Aujourd’hui, certaines voix s’élèvent pour réclamer un grand festival musical en Guadeloupe (proprement dite) qui mette sur scène des artistes du cru, du Bassin caribéen et d’ailleurs, comme dans les autres îles caribéennes qui possèdent au moins un grand festival. Un grand festival avec une bonne campagne publicitaire dans la Caraïbe et ailleurs pour faire venir des festivaliers étrangers, un festival rentable pour le pays et pas seulement pour quelques organisateurs privés. Pour d’autres, ce voeu se réalisera lorsque la Guadeloupe comme la Martinique voleront de leurs propres ailes et seront contraintes, à l’instar de leurs voisines caribéennes, d’utiliser tous les moyens nécessaires pour faire rentrer des devises dans leurs caisses.

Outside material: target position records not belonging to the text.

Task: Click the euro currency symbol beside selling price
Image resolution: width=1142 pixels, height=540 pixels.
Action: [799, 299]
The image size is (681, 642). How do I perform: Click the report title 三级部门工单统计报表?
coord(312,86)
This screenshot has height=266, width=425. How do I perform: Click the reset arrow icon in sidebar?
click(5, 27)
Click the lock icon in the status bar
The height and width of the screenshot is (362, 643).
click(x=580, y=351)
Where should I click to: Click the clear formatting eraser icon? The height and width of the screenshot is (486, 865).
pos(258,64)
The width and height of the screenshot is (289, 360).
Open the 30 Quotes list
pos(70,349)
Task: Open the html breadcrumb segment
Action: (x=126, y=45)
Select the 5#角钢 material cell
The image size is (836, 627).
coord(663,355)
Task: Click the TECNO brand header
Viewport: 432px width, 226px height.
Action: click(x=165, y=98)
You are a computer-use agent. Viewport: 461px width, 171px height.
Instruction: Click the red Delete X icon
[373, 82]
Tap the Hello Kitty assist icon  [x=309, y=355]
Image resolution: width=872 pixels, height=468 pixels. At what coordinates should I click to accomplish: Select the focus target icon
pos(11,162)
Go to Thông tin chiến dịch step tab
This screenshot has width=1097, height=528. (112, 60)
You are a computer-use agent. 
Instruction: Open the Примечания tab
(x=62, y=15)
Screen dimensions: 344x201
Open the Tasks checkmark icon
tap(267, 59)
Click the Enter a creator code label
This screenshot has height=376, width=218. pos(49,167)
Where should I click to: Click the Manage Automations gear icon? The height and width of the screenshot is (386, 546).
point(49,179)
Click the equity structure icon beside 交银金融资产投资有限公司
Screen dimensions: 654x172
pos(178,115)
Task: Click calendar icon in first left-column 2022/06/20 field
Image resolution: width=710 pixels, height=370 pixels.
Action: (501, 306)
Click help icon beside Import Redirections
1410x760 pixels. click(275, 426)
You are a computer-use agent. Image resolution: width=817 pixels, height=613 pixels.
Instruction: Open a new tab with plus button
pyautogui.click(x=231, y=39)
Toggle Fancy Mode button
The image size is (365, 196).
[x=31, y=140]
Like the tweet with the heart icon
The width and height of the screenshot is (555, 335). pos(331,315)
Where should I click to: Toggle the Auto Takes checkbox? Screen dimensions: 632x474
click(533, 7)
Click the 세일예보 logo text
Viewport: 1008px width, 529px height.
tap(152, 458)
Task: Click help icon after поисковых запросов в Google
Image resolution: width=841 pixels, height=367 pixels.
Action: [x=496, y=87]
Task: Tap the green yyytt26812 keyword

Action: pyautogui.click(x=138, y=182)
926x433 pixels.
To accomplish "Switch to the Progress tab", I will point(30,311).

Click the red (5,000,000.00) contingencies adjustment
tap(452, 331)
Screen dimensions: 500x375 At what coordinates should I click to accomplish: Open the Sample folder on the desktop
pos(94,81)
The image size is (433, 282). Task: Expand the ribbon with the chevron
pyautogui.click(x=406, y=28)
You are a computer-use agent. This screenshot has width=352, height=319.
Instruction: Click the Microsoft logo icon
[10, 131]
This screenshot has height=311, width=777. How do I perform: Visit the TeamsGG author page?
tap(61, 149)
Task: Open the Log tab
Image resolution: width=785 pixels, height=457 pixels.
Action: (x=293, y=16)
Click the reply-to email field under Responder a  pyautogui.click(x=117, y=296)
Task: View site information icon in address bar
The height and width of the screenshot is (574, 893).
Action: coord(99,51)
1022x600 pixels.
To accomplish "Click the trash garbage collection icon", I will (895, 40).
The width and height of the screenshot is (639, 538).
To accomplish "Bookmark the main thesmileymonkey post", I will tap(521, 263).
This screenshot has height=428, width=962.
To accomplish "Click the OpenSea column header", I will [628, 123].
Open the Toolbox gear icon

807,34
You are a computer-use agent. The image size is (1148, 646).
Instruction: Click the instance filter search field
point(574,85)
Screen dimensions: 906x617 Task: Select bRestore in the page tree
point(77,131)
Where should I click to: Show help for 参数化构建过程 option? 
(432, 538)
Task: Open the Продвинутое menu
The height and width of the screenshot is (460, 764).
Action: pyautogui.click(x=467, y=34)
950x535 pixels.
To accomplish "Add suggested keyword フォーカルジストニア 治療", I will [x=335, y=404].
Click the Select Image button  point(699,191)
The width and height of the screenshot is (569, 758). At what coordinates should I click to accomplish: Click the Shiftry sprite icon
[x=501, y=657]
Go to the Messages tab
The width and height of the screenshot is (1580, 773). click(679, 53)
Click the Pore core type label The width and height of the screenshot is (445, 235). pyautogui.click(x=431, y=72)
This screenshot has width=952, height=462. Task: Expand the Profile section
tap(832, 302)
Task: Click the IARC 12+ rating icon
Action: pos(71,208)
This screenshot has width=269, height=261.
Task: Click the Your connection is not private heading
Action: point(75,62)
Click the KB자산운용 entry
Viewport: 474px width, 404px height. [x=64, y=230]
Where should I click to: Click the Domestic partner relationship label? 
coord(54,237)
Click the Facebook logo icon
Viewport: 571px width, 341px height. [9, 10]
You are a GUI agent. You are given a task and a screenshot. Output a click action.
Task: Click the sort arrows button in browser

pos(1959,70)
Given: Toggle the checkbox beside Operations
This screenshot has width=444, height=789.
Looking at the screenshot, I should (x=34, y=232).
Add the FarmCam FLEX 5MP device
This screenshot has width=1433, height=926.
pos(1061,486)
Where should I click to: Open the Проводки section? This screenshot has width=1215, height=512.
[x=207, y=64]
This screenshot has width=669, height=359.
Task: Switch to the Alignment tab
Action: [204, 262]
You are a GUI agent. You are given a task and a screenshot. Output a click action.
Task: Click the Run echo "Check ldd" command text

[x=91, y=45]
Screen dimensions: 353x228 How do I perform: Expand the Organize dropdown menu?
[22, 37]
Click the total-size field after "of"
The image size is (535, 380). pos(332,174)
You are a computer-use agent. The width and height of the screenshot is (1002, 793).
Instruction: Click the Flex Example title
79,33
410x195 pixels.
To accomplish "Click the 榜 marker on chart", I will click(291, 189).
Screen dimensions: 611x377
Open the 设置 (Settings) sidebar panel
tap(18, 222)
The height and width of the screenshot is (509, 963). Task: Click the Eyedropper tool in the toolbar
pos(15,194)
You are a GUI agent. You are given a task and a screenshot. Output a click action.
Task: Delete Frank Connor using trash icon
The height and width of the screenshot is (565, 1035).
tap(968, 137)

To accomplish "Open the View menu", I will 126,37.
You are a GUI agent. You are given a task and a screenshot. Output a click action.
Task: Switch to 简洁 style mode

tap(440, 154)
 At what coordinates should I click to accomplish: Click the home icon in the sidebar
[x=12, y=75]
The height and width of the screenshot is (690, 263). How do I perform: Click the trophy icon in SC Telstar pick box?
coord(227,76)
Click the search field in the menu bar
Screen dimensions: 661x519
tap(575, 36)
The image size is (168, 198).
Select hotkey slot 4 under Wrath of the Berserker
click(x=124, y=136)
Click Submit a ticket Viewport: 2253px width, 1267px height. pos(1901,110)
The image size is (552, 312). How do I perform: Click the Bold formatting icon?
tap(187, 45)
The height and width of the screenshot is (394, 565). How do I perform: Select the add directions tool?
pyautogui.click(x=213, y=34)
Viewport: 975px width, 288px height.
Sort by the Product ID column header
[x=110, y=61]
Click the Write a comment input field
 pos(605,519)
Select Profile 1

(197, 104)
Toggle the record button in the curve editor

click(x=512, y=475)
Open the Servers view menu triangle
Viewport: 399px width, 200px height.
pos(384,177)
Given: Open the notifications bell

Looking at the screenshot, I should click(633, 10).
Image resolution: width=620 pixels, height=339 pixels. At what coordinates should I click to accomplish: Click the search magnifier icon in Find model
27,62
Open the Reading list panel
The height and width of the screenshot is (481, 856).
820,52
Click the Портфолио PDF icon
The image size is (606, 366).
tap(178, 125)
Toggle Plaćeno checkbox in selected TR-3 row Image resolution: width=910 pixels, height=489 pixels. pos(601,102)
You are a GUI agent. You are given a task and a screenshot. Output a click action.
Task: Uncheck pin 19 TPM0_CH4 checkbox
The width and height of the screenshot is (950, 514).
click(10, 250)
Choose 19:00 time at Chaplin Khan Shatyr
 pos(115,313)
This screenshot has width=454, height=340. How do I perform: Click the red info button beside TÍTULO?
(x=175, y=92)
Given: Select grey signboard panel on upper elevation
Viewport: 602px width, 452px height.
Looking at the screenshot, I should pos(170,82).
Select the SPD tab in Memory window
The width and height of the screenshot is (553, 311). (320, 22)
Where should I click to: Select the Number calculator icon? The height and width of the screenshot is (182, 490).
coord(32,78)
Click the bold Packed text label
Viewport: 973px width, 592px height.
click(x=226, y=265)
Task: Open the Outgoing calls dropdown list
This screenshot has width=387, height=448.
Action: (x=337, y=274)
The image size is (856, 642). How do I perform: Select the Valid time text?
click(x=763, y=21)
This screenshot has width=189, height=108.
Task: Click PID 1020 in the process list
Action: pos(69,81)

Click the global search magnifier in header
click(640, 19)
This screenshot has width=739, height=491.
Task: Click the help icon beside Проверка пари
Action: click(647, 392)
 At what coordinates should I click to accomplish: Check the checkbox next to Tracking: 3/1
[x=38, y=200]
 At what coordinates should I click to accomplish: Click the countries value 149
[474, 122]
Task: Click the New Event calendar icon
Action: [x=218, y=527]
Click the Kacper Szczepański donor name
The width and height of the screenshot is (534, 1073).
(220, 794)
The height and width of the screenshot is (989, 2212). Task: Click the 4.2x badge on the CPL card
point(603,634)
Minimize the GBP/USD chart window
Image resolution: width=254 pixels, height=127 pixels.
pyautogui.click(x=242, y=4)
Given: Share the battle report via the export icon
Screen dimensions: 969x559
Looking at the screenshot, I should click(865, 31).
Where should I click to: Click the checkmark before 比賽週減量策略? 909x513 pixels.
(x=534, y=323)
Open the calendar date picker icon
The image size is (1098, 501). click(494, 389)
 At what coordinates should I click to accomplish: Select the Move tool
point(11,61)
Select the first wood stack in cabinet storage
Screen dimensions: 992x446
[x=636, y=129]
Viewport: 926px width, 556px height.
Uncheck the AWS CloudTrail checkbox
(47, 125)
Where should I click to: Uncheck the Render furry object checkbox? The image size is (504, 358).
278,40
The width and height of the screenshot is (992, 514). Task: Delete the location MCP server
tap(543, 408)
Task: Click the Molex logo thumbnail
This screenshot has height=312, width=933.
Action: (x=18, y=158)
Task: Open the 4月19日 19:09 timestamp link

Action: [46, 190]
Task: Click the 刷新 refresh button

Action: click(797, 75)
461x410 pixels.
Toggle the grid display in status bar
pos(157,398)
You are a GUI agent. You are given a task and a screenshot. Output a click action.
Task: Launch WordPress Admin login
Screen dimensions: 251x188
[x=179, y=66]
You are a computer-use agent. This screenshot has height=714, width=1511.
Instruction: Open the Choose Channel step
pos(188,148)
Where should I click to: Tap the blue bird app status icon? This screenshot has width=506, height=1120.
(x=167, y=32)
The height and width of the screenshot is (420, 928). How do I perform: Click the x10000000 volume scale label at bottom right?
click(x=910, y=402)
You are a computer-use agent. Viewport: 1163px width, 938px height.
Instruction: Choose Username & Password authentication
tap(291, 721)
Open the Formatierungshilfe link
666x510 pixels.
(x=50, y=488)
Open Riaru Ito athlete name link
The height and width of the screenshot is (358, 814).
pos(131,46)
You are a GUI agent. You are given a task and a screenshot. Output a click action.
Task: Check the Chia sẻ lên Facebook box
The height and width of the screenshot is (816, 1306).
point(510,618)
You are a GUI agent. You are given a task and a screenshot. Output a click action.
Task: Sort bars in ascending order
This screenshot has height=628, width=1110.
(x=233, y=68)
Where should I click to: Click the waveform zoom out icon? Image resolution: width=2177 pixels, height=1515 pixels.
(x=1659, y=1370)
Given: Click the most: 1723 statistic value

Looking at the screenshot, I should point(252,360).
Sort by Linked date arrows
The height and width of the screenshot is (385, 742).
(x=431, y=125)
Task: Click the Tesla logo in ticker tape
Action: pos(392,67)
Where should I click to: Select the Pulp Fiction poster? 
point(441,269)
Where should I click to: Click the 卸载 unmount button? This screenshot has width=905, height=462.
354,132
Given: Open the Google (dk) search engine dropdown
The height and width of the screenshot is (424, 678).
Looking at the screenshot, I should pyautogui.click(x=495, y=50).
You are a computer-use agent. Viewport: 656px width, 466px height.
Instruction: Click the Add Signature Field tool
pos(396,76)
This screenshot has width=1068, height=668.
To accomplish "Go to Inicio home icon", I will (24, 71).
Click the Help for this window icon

Pour le moment, nous espérons que les touristes guadeloupéens et martiniquais qui étaient en Dominique et qui ont été tellement enchantés de l’accueil qu’ils ont reçu là-bas auront envie d’accueillir dans les mêmes conditions sinon mieux les visiteurs étrangers qui séjourneront chez eux. La Guadeloupe et la Martinique ont, elles aussi, besoin de touristes…
Nous espérons que les Guadeloupéens et les Martiniquais ont sympathisé avec les Dominiquais malgré la barrière de la langue, même s’il y a déjà chez nous un grand nombre de ressortissants de la Dominique…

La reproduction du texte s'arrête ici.